Another example would be a negligence action where the plaintiff has to prove that the defendant did the negligent act and that, as a result, the plaintiff suffered injury.  A potential defence could be to admit the negligent act but to deny that the plaintiff suffered any injury as a result (in reality, lawyers hardly ever admit damaging allegations).  In other words, the defendant could say “yes, you slipped on my floor, but you did not injure your back or any other part of your body”.  If the plaintiff is unable to prove injury, he or she will likely lose the claim.

The point is, as a plaintiff in any type of action, you must know what the law and what it is you have to prove.  Failure to prove essential elements of any claim will lead to a loss.  The same point applies to any defendant.  You must be able to point out the facts that show why, according to the law, you do not have to pay the plaintiff.

One last thing, it is inadvisable to go to court without at least first getting some legal advice.  A lawyer is trained in law and will spot many of the issues that you will have to deal with.  It takes years of training and experience to properly assess a case.

An Easy Way to Find Cases

Have you ever wondered where to find statutory law and case law? Most lawyers professional services such as Westlaw & Quicklaw. These are companies who provide access to legal information over the internet. These are excellent sources of information. However, they are expensive.

There is another option if you need to read an important case, or need to find a statute or regulation, try the CanLII website (“CanLII” stands for Canadian Legal Information Institute).  The website is fairly easy to use.  CanLii covers all of Canada including the Federal jurisdiction.  Many cases are available but the website is not a complete library of Canadian cases.

If you are doing legal research, try the CanLII website first.

The Goal is to Get the Case Settled

You rarely actually get your day in court.  The case usually ends before that day comes.

You may think that your dispute is so serious that you must go to trial – the other side simply will not agree to settle or is insisting on an unreasonable settlement. Or perhaps the emotions are running high. Or maybe your opponent is very strong on the facts and is insisting on full damages.

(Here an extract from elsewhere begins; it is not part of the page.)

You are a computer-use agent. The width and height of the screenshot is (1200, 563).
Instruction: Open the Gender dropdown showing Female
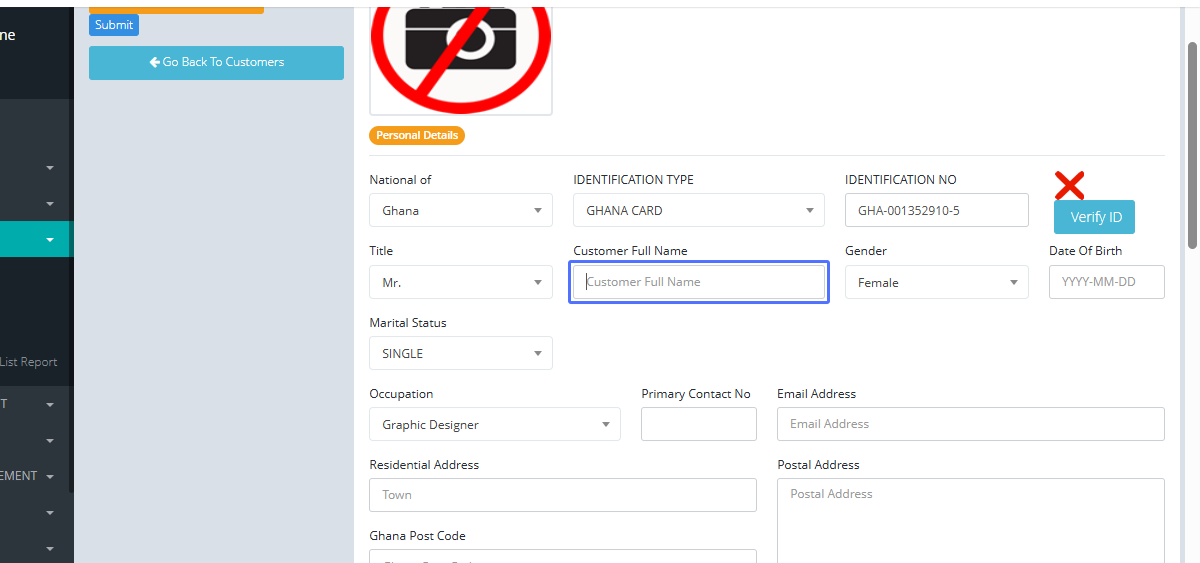tap(936, 283)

However, the truth is, your case will likely settle long before trial. This is true for almost all courts and tribunals. The goal of our judicial system is basically to settle disputes, not to go to trial or a full hearing.  Trial is a last resort and usually only happens when the stakes are very high.

Perhaps the most significant exception is the Small Claims Court (in the Small Claims Court, matters procedure quite informally and is already, in essence,  in the nature of a mediation).   Another possible exception may be criminal law. However, even in these arenas, cases are settled on a regular basis. In the Small Claims Court, many cases settle at the Settlement Conference. In criminal law, many accused persons agree to a guilty plea in exchange for a favourable sentence.

No matter the reason, you should bear in mind that almost all cases settle.  Most cases probably settle at a mediation.  The vast majority of cases settle before a hearing starts.   Why?  Litigation is simply expensive.  It is expensive in terms of resources and it is expensive in terms of resources and time.  It is much simpler to compromise your case.

You should bear this fact in mind when thinking about a lawsuit – the goal is to make your case seem so strong that you can get it settled on favourable terms.   It should impact on your strategy and your approach to litigation. While it is important that you get to say your side of the story, try not to focus on getting the world to see how unjustly you were treated.